Concurrent programming is the way to unlock the power available on modern CPUs. As explained previously, write concurrency code is not easy because it hides several kind of pitfalls. If not correctly applied, you can observe unexpected results (remember the pink elephant), and have long debugging sessions. Data races are the biggest problem. Actually, reading and writing operations are not atomic but are multi-steps, and therefore interruptible at any time, This means that data can be left in inconsistent states. Ensure the correct access order and exclusive ownership in modification can be obtained in several ways, and depending on the techniques used, the impact on performance can be more or less high (note: In an ideal world there would be no data races, but in some cases we can tolerate the existence of benign data races. For more info look at Benign Data Races by Bartosz Milewski).

‘Begin at the beginning’, the King said gravely, ‘and go on till you come to the end: then stop.’ - Alice’s Adventures in Wonderland

I suppose most of you are aware that programs undergo several transformations, it is optimized, before being executed by CPUs. But unfortunately not all know exactly what type of transformations occur, at which level, and why these transformations are so important on modern hardware. So let’s start from the beginning.


Program optimization

Program optimization involves reorder instructions, add new or remove other ones. Transformations can happen at any level, at the compiler/JIT stage, inside CPU or at cache level. Optimization starts at compiler stage. This is not a case, in fact, the compiler knows all operations in memory and can therefore optimize them. If there are no data races, optimizations are conservative in the sense that the final behavior does not change. However, in multithreading, the compiler does not know what are the memory locations associated with share data. In this case, is the programmer in charge for providing this extra information and avoid unpleasant consequences.

//Can transform this
a = 0;
b = "hello"
a = 1;

// to this
b = "hello"
a = 1;

Optimization 1: Elimination of dead code

//Can transform this
if (cond)
    a = 42;

// to this
r1 = a;
a = 42
if (!cond)
    a = r1;

Optimization 2: Speculation

//Can transform this
for (int i = 0; i < max; ++i)
    acc += v[i];

// to this
r1 = acc;
for (int i = 0; i < max; ++i)
    r1 += v[i];
acc = r1;

Optimization 3: Register allocation

//Can transform this
a = 0;
b = "hello";
c = 7.1;

// to this
c = 7.1;
b = "hello";
a = 0;

Optimization 4: Reorder

//Can transform this
for (int i = 0; i < row; ++i)
    for (int j = 0; j < col; ++j)
        acc += m[i,j];

// to this
for (int j = 0; j < col; ++j)
    for (int i = 0; i < row; ++i)
        acc += m[i,j];

Optimization 5: Loop transformation

An obvious question is why so many kind of optimization? For a simple reason: speed. Accesses in memory are the slowest operations of a CPU. This is because the difference in performance among CPUs and memories has increased in the last two decades. Actually, with modern caches, the farther you go, the slower you are. TYears ago the semiconductor industry found a solution to fill this gap, and started build CPUs with caches with the aim of reducing the overhead of expensive memory access. Actually modern CPUs have a multi-layer memory hierarchy; consisting of a series of progressively larger and slower caches between the processor and main memory. Typical values are 32 KB L1, 256KB L2, 8MB L3. Each of the individual cores has a dedicated L1 and L2 cache, but the L3 cache is a shared resource.

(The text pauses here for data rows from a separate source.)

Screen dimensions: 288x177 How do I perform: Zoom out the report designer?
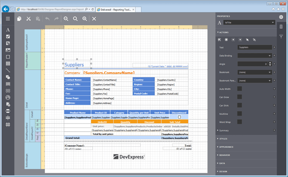66,19
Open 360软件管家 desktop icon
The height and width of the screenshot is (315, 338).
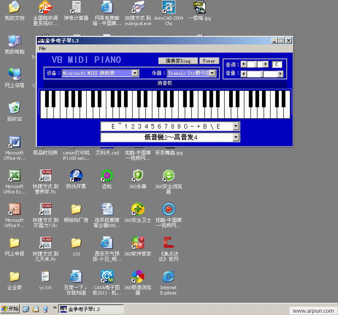(138, 243)
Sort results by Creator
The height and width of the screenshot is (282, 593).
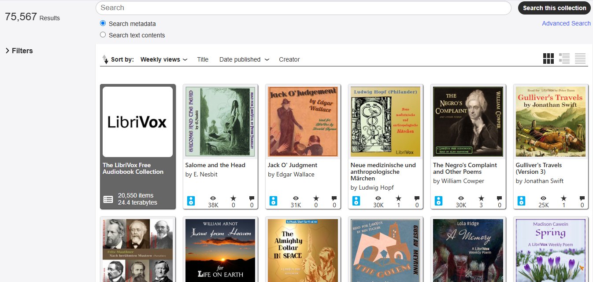coord(289,59)
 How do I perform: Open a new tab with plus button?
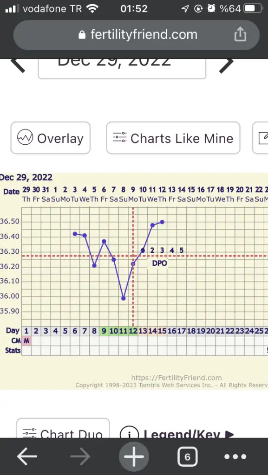click(x=134, y=456)
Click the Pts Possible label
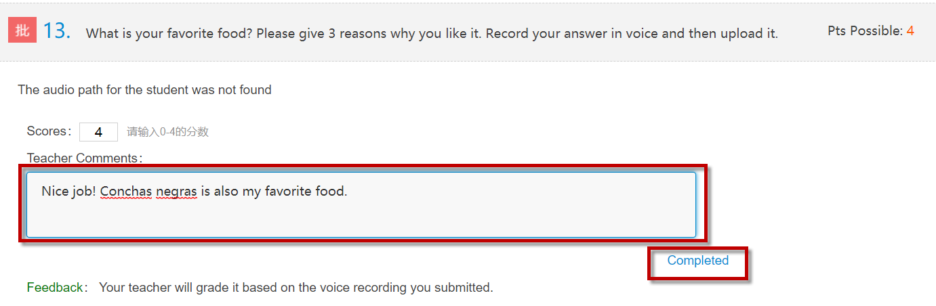 [x=865, y=30]
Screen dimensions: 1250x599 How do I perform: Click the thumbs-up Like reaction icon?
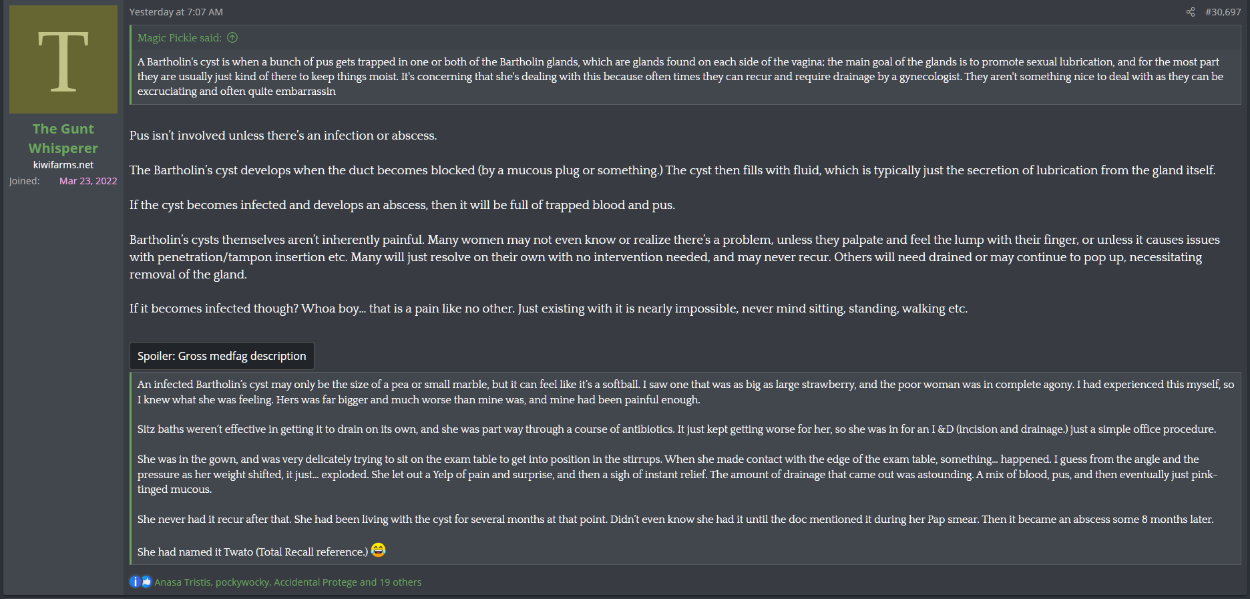point(146,582)
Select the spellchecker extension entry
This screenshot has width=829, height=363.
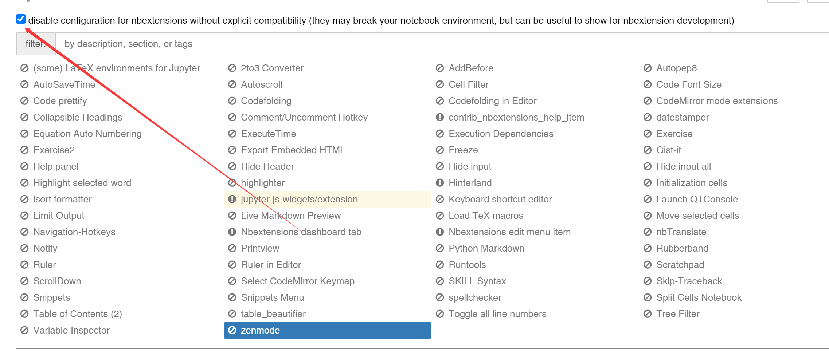[x=475, y=297]
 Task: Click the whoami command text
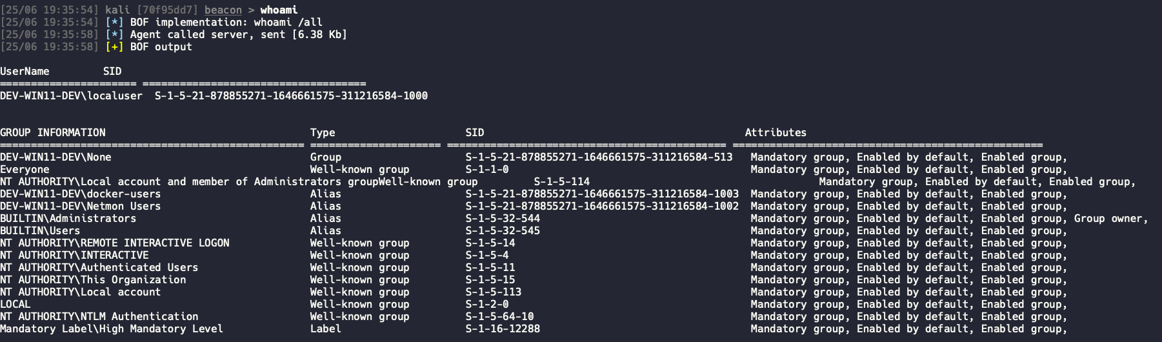(x=279, y=10)
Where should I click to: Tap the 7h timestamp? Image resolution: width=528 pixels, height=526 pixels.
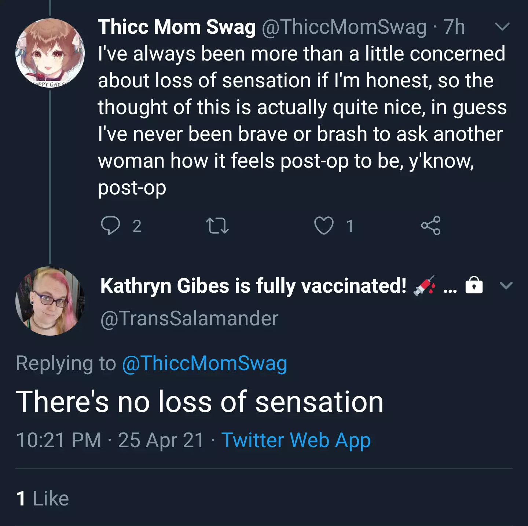point(454,27)
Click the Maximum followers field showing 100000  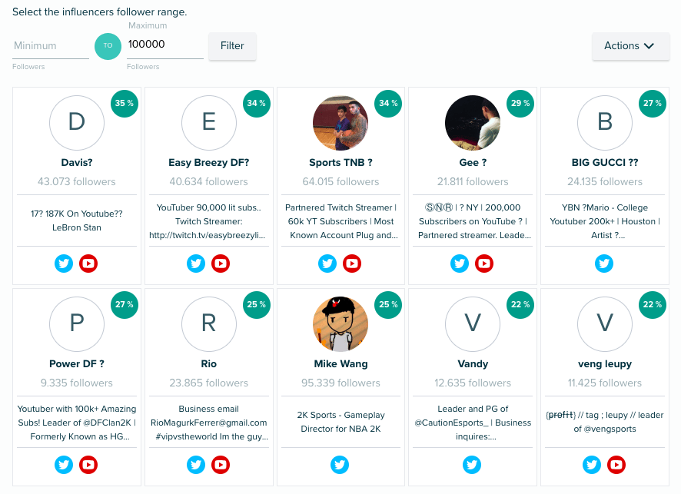coord(165,45)
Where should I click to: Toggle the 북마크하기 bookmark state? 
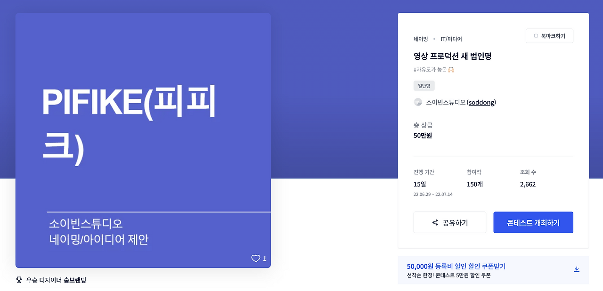(x=549, y=35)
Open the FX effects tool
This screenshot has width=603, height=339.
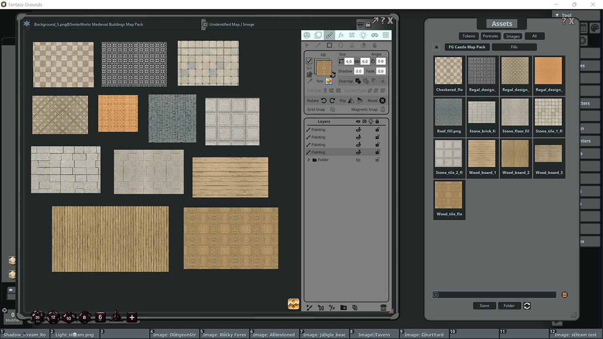[x=341, y=35]
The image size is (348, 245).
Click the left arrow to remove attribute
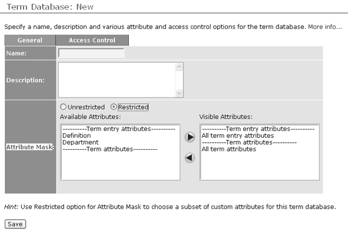click(x=190, y=158)
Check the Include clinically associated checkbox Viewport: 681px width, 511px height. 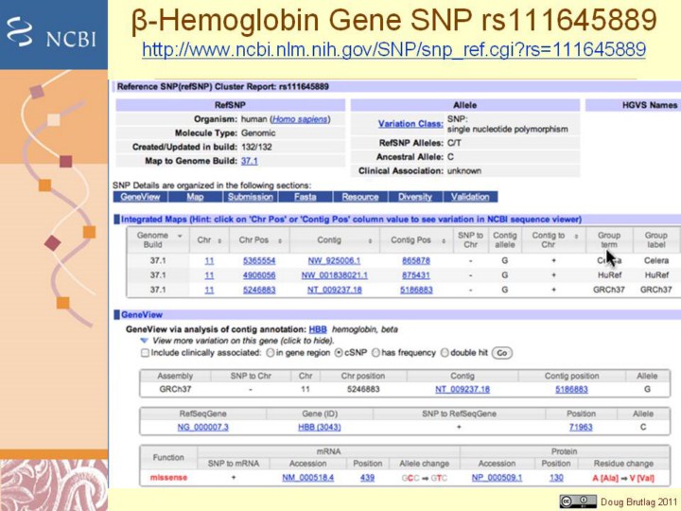tap(144, 353)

Intel Sandybridge Architecture

A cache memory is an hash table with fixed size buckets and no chaining, full hardware implemented. The number of lines is a power of 2 as the size of a single cache line. This choice take advantage of the binary arithmetic and make the lookup in the cache extremely fast. In hardware parlance, if the cache has 2N lines, the hash function is extremely simple: extract N bits from the memory address and check the corresponding cache line. The replacement policy is the strategy used to decide in what cache line a particular entry of main memory will go. If any cache line to hold the copy can be chosen, the cache is called fully associative. At the other extreme, if each entry in main memory can go in just one place in the cache, the cache is called direct mapped. Typically caches implement a good compromise in which each entry in main memory can go to any one of N places in the cache, and are described as N-way set associative caches.


Direct Mapped cache and 2-Way Associative cache

Actually the biggest penalty inside a modern CPU is a cache miss, ie data or instructions not present in cache. CPUs do their best to ensure that expensive operations start as soon as possible, and that intermediate results are kept close to points where they are used. If data are not present in cache, a CPU can waste thousands of instruction doing nothing. Program optimizations are made for maximizing the cache hit rate, which is the key to achieve high performance.

Modern CPUs are so faster that a cache of several megabytes cannot keep up with them. Therefore, caches often are partitioned into nearly independent banks, with the aim to allow each bank to run in parallel. Memory normally is divided among the cache banks by address, ie all the even-numbered cache lines might be processed by bank 0 and all of the odd-numbered cache lines by bank 1. However, this hardware parallelism has a dark side: memory operations now can complete out-of-order, which can result in some confusion. Despite a given core always perceives its own memory operations as occurring in program order, memory reordering issues arise when a core is observing other core’s memory operation. For example, consider the simple code below:

bool a = false;
bool stop = false;

//THREAD #1
a = 42;
stop = true; 
...

//THREAD #2
while (!stop);
answer = a;
...

A possible value for answer is 42. I said ‘a possible value’, because ‘answer’ could be 0 when program ends. Why? Check the code after the optimization made by the compiler:

bool a = false;
bool stop = false;

//THREAD #1
stop = true; //<= reordering
a = 42;
...

//THREAD #2
while (!stop);
answer = a;
...

A possible runtime ordering of operations could be (follow the numbers on the right side)

bool a = false; (1)
bool stop = false; (2)

//THREAD #1
stop = true; (5)
a = 42; (6)
...

//THREAD #2
while (!stop); (3)
answer = a; (4)
...

The little piece of code was enough to show how is easy putting an undefined behaviour in the code. With code optimization and modern CPUs, things could go crazy.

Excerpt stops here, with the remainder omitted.